__Extracted text__.
◇ ◇ ◇ ◇

Here's some of it...
The world's petrol supply and demand system is such ...

It is only profitable for drilling companies to extract crude from below shale rock formations such as the Bakken in North Dakota when gasoline costs over approximately $3 a gallon, the same applies to companies extracting crude from Canadian tar sands.

At least that's what I gathered from reading article after article out of magazines such as Time, and National Geographic... Now it would take an entire page to explain the reasons but basically it costs one gallon for every gallon extracted, how tough the Canadian tar sands are to deal with... Then the shale is comprised of extremely hard rock that must be drilled through in some sort of sideways hydraulic process, which I don't understand what it all means except it gets expensive, fast.
Which, that is all I have to know.

It's the same with deep water drilling, those platforms alone cost in the millions or billions of dollars and we're talking about a device that stands atop a world of ocean in a situation where the pipe must go down about a mile just to reach the ocean floor, from there it's another distance before it finally taps the supply.

◇ ◇ ◇ ◇

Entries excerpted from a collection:
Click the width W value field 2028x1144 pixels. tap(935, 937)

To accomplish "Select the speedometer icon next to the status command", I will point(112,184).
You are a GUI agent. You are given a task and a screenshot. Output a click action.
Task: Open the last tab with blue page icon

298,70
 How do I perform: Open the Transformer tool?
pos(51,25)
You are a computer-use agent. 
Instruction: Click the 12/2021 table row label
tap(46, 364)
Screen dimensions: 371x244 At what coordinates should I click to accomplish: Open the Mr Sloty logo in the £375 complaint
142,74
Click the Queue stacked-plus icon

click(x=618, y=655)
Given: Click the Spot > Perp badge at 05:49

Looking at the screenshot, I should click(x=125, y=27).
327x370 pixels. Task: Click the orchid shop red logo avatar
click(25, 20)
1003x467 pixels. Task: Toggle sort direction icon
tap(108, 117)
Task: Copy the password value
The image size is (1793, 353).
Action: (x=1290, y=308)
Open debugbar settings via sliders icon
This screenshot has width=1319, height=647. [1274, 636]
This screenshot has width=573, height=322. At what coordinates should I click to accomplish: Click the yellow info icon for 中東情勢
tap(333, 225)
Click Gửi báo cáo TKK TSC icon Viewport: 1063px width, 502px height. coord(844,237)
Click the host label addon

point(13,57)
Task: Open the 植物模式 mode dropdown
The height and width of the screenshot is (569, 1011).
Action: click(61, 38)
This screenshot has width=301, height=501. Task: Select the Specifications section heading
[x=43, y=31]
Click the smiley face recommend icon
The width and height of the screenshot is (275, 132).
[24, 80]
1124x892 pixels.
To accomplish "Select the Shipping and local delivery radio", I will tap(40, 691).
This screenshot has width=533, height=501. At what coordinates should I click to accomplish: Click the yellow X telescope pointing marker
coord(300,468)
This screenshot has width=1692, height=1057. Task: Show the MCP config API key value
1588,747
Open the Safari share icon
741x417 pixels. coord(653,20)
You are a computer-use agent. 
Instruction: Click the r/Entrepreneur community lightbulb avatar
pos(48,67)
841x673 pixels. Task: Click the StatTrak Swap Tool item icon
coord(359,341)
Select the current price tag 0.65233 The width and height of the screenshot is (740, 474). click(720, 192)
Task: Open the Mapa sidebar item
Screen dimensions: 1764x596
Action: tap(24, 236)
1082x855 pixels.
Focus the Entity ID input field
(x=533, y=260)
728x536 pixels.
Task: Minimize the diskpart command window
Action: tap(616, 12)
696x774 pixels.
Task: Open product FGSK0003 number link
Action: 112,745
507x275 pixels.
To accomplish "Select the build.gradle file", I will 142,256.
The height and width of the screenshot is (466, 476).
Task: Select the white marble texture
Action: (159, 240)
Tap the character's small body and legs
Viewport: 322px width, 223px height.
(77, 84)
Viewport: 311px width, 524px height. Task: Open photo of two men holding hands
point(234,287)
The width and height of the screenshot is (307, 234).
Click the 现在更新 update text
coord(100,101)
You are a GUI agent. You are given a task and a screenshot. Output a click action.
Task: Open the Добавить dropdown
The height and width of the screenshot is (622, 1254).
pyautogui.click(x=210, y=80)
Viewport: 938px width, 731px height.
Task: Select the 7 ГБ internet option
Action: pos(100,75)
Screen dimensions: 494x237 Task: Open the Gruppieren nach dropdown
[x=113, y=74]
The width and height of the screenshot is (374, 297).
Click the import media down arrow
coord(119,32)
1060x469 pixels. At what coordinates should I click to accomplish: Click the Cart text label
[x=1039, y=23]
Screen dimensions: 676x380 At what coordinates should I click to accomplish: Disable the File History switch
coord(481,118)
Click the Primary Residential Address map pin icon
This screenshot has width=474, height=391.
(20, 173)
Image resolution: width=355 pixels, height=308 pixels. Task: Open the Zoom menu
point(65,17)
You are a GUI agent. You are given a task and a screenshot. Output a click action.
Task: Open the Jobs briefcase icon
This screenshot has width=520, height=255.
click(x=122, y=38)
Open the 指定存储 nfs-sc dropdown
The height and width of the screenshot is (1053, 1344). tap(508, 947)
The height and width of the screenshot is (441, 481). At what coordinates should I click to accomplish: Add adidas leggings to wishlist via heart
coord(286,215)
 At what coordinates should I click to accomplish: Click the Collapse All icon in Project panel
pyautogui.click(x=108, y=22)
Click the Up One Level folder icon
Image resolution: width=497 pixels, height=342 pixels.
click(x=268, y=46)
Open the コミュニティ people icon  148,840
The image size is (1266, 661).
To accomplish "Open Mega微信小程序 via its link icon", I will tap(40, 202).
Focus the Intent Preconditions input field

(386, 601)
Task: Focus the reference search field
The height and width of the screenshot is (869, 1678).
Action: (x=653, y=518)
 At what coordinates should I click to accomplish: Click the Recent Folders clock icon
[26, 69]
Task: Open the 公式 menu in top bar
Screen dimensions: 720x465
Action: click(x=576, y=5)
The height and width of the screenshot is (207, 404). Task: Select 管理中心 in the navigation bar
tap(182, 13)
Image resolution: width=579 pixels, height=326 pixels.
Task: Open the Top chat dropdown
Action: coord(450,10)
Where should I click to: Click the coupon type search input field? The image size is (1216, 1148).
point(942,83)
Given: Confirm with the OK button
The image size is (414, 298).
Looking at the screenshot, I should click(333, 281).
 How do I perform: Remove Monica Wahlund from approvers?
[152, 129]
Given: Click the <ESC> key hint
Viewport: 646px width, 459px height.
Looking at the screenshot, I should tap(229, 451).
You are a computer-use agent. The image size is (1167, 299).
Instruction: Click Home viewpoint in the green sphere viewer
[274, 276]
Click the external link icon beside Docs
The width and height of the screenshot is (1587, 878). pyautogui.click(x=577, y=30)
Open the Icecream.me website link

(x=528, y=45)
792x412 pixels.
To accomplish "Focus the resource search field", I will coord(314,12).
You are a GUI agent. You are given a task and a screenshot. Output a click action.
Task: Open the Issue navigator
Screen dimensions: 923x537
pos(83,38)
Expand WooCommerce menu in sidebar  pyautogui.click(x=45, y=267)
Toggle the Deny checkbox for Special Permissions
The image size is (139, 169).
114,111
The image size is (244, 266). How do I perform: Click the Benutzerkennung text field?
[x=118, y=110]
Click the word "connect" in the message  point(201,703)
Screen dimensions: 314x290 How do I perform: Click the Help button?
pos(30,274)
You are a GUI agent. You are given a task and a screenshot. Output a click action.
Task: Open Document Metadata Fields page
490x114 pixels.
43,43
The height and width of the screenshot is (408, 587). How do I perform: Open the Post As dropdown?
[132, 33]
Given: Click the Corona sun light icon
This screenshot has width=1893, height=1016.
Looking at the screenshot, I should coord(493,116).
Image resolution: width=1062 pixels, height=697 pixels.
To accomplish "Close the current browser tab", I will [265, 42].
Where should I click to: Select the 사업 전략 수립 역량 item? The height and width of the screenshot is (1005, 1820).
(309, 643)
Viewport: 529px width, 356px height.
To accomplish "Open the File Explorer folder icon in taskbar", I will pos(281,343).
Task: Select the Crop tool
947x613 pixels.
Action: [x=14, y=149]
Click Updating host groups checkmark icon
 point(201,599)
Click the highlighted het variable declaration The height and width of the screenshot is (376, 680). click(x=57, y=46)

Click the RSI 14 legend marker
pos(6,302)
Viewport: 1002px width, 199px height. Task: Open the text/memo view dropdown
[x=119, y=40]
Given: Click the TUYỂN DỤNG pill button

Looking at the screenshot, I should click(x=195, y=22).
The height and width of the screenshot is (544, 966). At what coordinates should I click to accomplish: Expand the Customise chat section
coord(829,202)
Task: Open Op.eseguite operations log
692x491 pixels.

◇ ◇ ◇ ◇

__Written request 1__. In the passage on oil extraction costs, what gasoline price must be exceeded for it to be profitable to extract crude from below shale formations such as the Bakken?
__Written request 2__. Pick up the passage on oil extraction costs after its final sentence and carry it forward.

__Final answer 1__. Over approximately $3 a gallon.

__Final answer 2__.
Hence it is very simple:
When fuel / petrol costs below a certain amount per gallon / barrel, certain companies will slowly but surely cease to explore and stop the more expensive drilling and exploration services that they simply can not afford to finance, until such a time the demand causes a rise in the price of oil, at which point it once again becomes profitable for said companies to find new ways to get petroleum out of the ground... Which will serve to stagnate the price, but it won't bring it down far because if it does it once again creates that imbalance.
In all of this, if you can't see the profit, just look at the past 5 years of petroleum.

So gas will not, petrol can not, come down past a certain point in price.
It can not do it because it is a financially impossible business proposition and if it does, it is temporary because it costs a minimum amount of money to put a drill in place that extracts a finite amount of product, thus so long said product sells at or above a certain dollar amount, all is well.

Now if you want cheap gas you can always move to Venezuela, I believe it's 25 cents a gallon there.
You see, the problems just don't end with this Industry.

Last edited by topsites; 04-10-2011 at 03:15 AM.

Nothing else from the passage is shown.